We often ask our Runners and Walkers to share their stories about why they are inspired to run. Their stories inspire, motivate, and move others: runners, spectators, sponsors, people everywhere.
We are grateful for those who have responded; their stories are uplifting and inspiring. If you would like to share your story, email email@example.com for submission guidelines.
Here are a few of our runners’ stories.
I started my journey in December 2011. I weighed 300 pounds, my friend brought me to the gym. I worked hard but didn’t realize I had an eating disorder and food addiction problem. I hit rock bottom in 2012. I got the help I needed. I dropped 160 pounds. In 2015 I signed up for my first tough mudder. I found a great trainer. I fell in love with obstacle course racing. I signed up for my first half marathon at Disney in 2017. In 2017 I ran 40 races, last year 30. This year I’m going for 40 again. I have a service dog that runs all the smaller races with me. She is the best thing in my life.
Let’s face it! We don’t want to get old; however, getting older enthusiastically is rewarding. I hate to admit it; I was a smoker … it wasn’t until the dreaded 40’s that I tried running to break the habit. I did not have any health issue; it wasn’t impending doom. It was a smart thing to do. Now at 67, I have been smoke-free for almost 25 years. Thanks to running!

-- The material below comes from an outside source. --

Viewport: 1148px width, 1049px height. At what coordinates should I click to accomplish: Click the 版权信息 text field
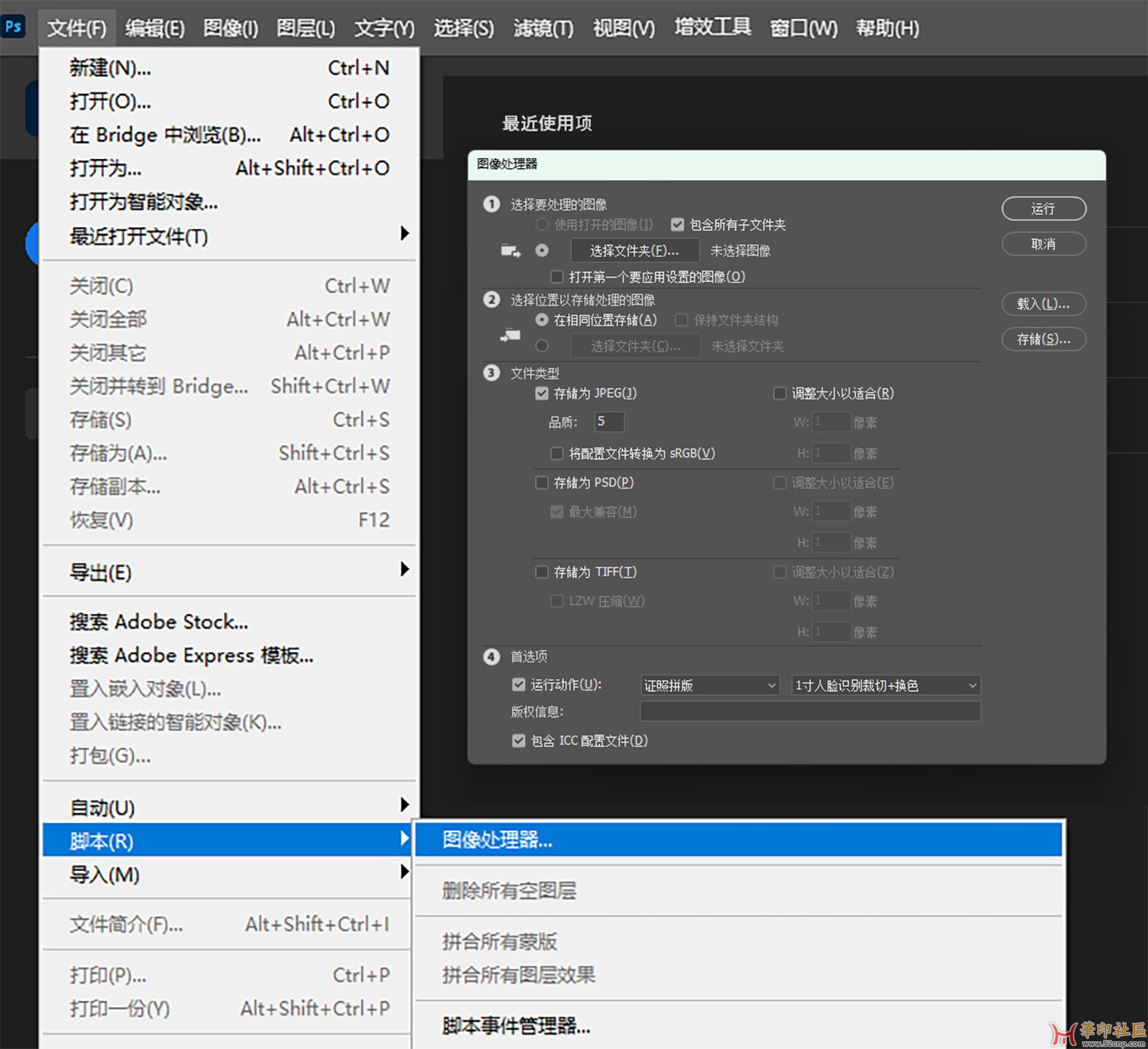pos(809,711)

I am known as a perfectionist, a competitor. A run around the block led to my first 5K, to a 5.5 miler, to a 10K, to a half marathon … and, then the ultimate, a full marathon in 2009 at 57 years old. …. My competitive nature has kept me going. …Sometimes I win, sometimes I place. Sometimes, simply finishing a difficult race is all I need. Sometimes, just knowing that I can run at 67 is my prize. … Everyone has 20/20 hindsight. I look back and ask myself, “What if I never smoked?” or “What if I began to run during my 20s?” Then, I tell myself, “Don’t do that!” I say, “If it’s beneficial, begin now! Not tomorrow, but now!” We all get older, but we shouldn’t allow ourselves to get old.
When I was 33 years old, I was diagnosed with Stage 2b breast cancer. After significant treatment which included surgery, chemotherapy, and radiation, I chose to start running because it helped and continues to help combat the side effects of the medication I need to take for the indefinite future. Exercise helps; I am living proof that it does.
As a young woman, it was difficult to lose my hair and watch my shapely figure fade away. But since I have started running, I have had a surge in confidence. I feel strong, empowered and grateful for every day. The camaraderie with my fellow carpool friends as well as my 169 Towns Society mates has been imperative for my physical and emotional health. I have completed over 125 races, three of which have been half marathons. I ran my 93rd town in the state of Connecticut on January 26th. This race* will be my 110th town completed.
I recall asking my oncologist at our first appointment to help me see my two-and-a-half-year-old son’s high school graduation. He’s nine now, and we are well on our way to that goal.
I will never be the fastest runner in the group, but knowing that I can wake up every day and run is motivation in and of itself.